Every line of the records that contains the string "column" counts once; give the total and nothing else.

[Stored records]
Content starts

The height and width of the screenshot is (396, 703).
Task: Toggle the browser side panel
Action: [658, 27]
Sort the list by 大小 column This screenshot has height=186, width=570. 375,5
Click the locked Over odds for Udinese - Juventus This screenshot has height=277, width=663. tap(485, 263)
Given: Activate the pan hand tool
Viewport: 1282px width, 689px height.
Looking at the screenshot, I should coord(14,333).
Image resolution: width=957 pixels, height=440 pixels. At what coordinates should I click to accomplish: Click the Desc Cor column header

Content ends
Content starts

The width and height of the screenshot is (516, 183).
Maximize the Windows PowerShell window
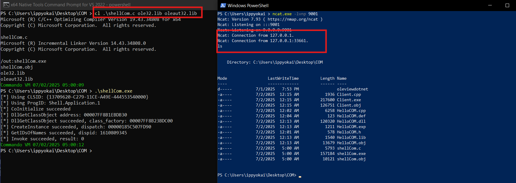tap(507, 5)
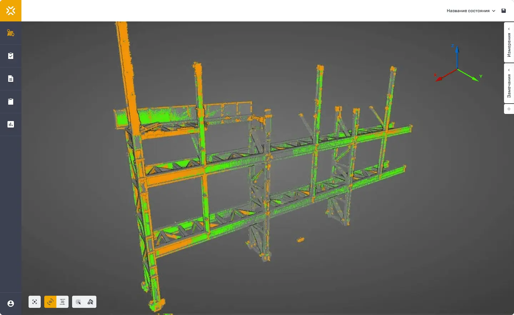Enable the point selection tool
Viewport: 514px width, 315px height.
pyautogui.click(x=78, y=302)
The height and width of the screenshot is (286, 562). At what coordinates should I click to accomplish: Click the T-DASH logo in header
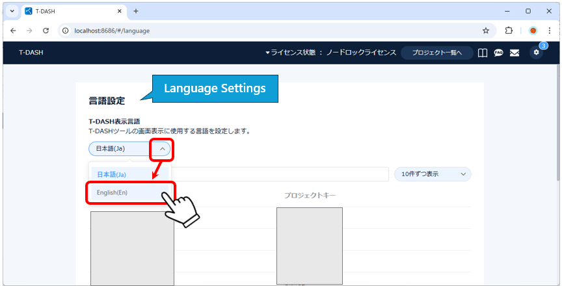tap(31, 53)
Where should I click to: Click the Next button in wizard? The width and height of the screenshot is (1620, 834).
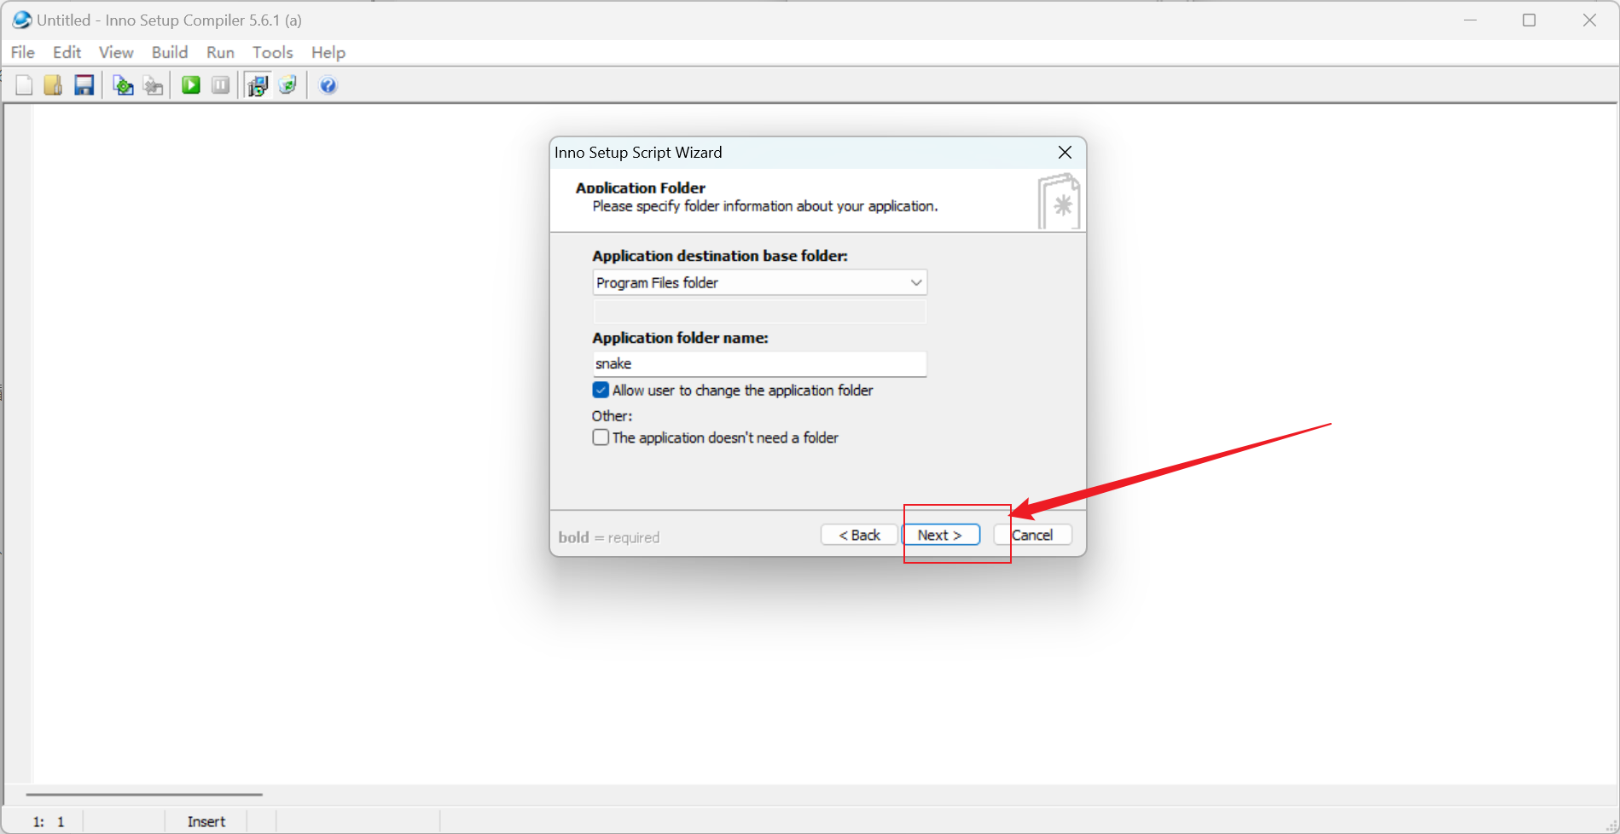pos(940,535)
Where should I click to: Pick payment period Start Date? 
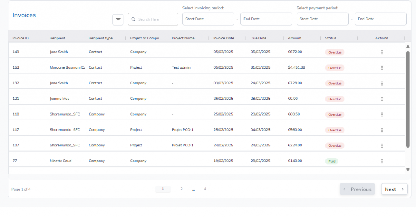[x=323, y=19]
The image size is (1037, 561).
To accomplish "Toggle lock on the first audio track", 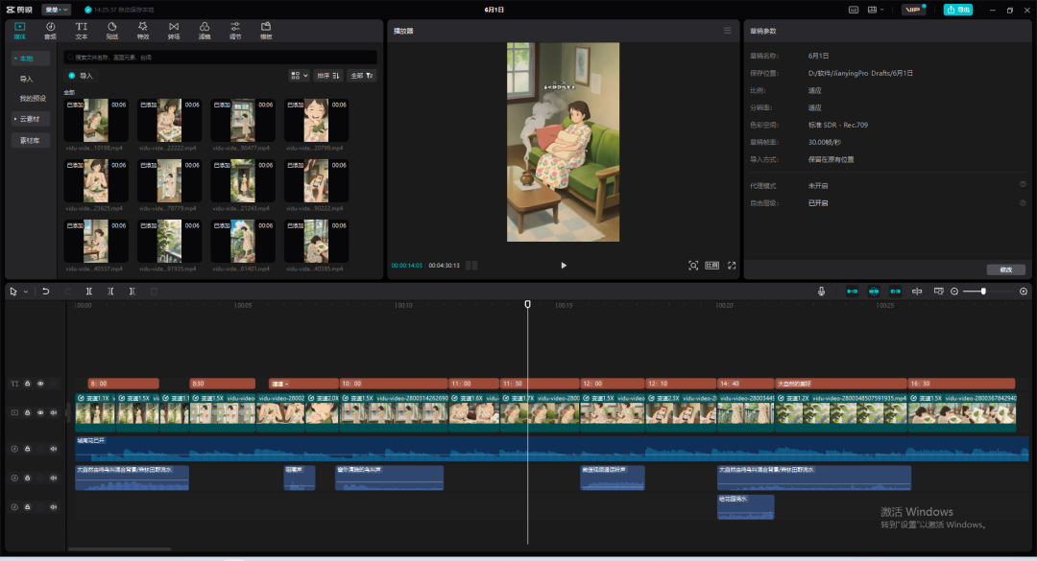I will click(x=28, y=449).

Content ends
Content starts

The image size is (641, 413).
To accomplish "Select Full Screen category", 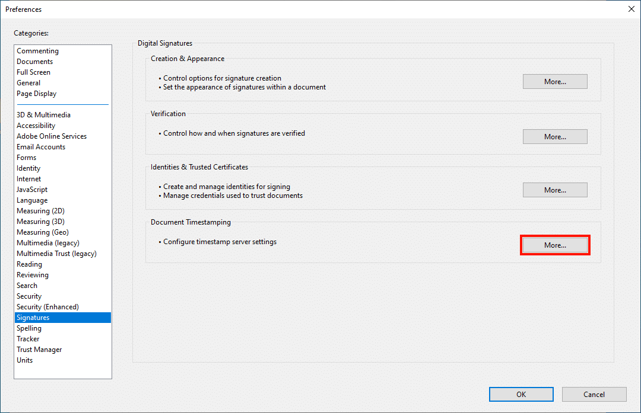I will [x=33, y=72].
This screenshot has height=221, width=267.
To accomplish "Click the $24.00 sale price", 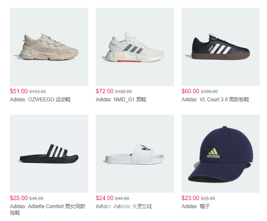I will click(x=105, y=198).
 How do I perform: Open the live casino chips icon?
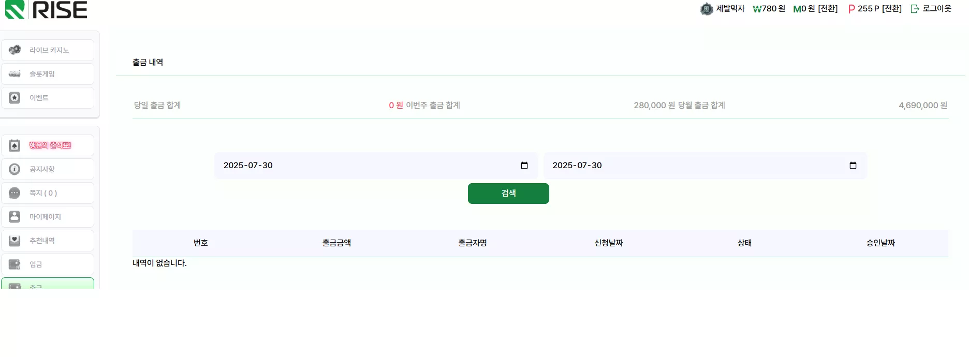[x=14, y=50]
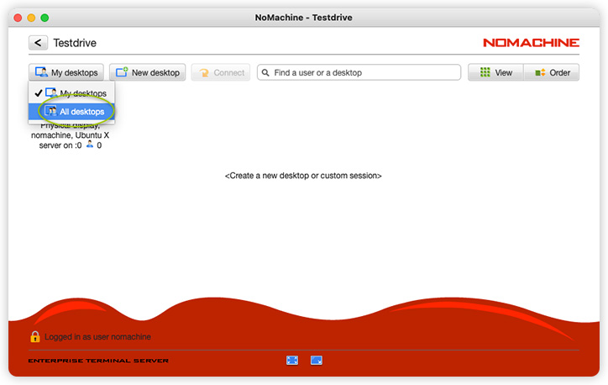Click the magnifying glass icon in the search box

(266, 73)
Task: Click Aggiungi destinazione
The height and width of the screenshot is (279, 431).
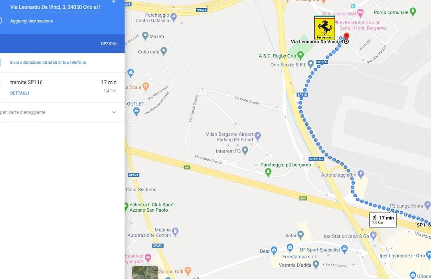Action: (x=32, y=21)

Content ends

TASK RESPONSE
2